Claudia Navarro attended the same party and was standing at the intersection of Travis
and Cumberland when she saw a car traveling between 40 and 60 mph as it approached the
intersection. The vehicle did not slow down or stop at the stop sign. Navarro saw the car hit her
brother-in-law, Jaime Avila. The side mirror flew off of the car when it struck Avila. Navarro
also saw that Gianni had been hit by the car.
Shortly after Julian Buehler arrived at the party, he saw a group of people chasing
somebody. He followed and they all ended up in the street. Joanna Gianni was standing near
him. Buehler suddenly heard a car’s engine and then a car hit Gianni, whose leg was broken.
Juan Chaparro attended the party with his brother, Jaime Avila. He had only been there a
few minutes when people began fighting. People went outside and ended up in the intersection.

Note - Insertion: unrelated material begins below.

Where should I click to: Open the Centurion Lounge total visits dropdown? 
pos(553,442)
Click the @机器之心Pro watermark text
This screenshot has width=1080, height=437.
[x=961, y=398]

Chaparro heard a car accelerating and by the time he could see it, the car was close by. The car
struck Avila and DeLaRosa at the same time and then struck Gianni. The passenger side mirror
came off when it struck Avila and DeLaRosa. The car did not slow down or stop and Chaparro
chased it to get the license plate number. Chaparro, who is familiar with cars, described it as a
dark or black Ford.
Jaime Avila recalled going outside because people were fighting at the party. While they
were standing in the street near a stop sign, Avila saw headlights quickly approaching. He
believed the car would stop because of the stop sign. When he realized it was not going to stop,
Avila tried to pull DeLaRosa out of the way but the car hit both of them. Avila suffered injuries
to his knee and head.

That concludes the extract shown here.